Brian Honan: Our industry tries to create a culture of fear, and we also have a culture of victim blame in the industry. In the physical world, if a person gets mugged in a park, they are the victim. In the cyber world, if an organization is breached, the CEO of breached company is portrayed not as the victim, but as the one to blame. We need to address that as an industry. We also need to think outside the box and not be averse to taking risks with our own careers.
Ade McCormack: We’re at danger of thinking that the security problem will be resolved by throwing good talent at it, when we have to acknowledge that the bad guys are better organized at working together. I advise the industry to talk to each other, and develop collaborative ecosystems within your organizations that matches your foes.
Richard Nealon: We are our own worst enemy: We say we have a huge skills gap, but there’s a lot of people out there who are very talented that we could develop as great security professionals. We need to stop being restrictive, consider the diversity gap, and change what we’re looking for.
A lot of industry professionals wear their 20-30 years of industry experience with a badge of honor, and so they should, but, the problems haven’t been sold in the past 20-30 yearsDr. Jessica Barker
Often, recruiters won’t consider talent if they don’t have letters after their names, so the demand side is narrowing potential candidates to such a narrow field. Is this an error?
Barrie Millet: We need better education of boards who have a pre-determined idea of what they want. I’ve taken a risk on staff that I’ve recruited, bringing them in from different areas, and they’ve been truly successful. We need to pull down the barriers by shouting about those success stories. Our traditional route to market obviously isn’t working.
Jessica Barker: A lot of industry professionals wear their 20-30 years of industry experience with a badge of honor, and so they should, but, the problems haven’t been sold in the past 20-30 years. So we do need fresh perspectives and new ways of thinking. That experience needs to be combined with new talent and new perspectives.
Brian Honan: If we’re going to hire people outside of traditional security background, to keep the board happy we could develop programs that develop that talent. Invest in people by offering them training, and giving them that education.
Ade McCormack: Remember that the market often values value over experience, so when writing your LinkedIn profile, focus on the outcomes you’ve delivered.
Once you have recruited that talent, how can you retain it?
Richard Nealon: We recruit people and expect them to have skills and talent, but we’re not interested in developing them past those set of skills.

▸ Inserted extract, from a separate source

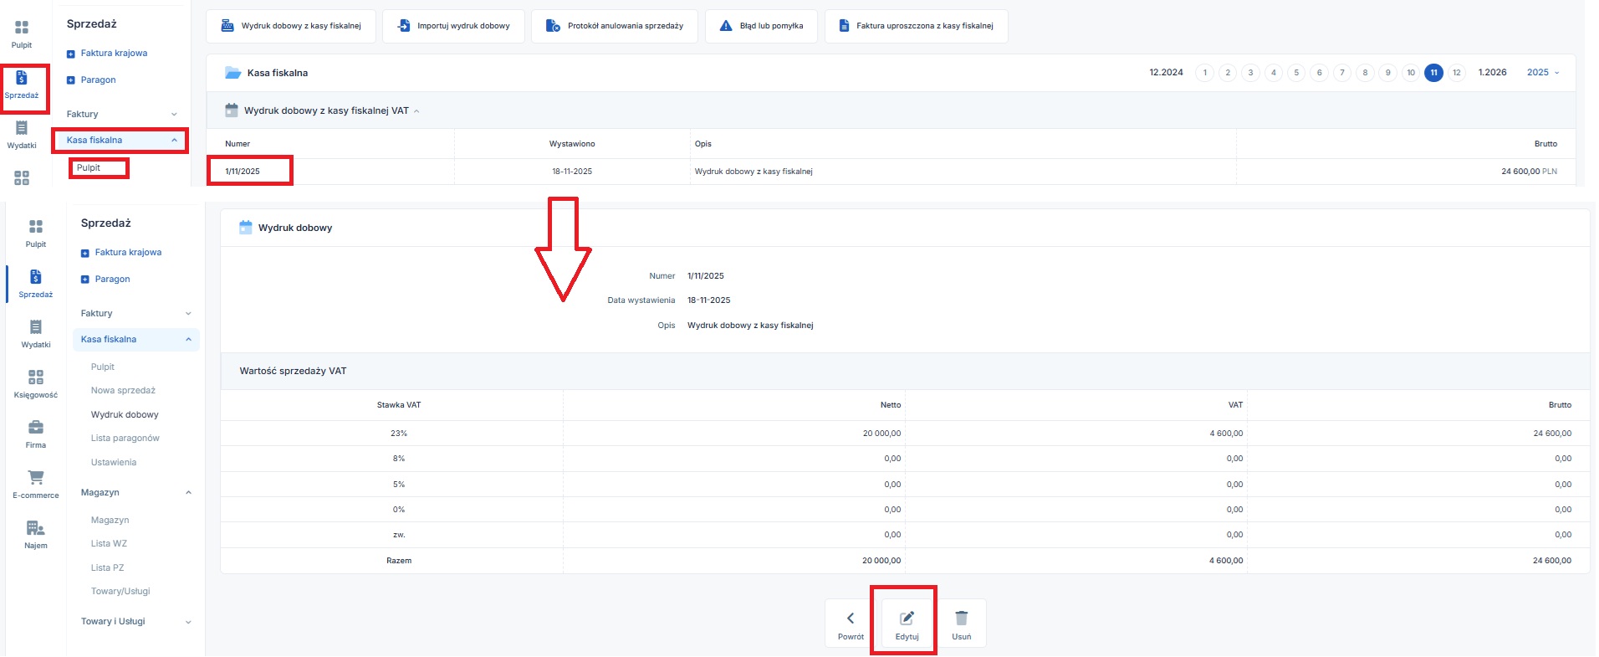Open the labeled Księgowość sidebar section
Image resolution: width=1599 pixels, height=657 pixels.
click(x=36, y=383)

We bring them in and dispose of them, rather than develop their careers. I’m a firm believer in life-long learning.
Brian Honan: Look at ways to add value to your staff by offering them development and training. That will help retain talent.
Barrie Millet: If I invest in training someone and then realize I have no way of retaining them, as long as they go on to have a bigger and better career in the industry, then I’m happy, because I’m contributing to the industry.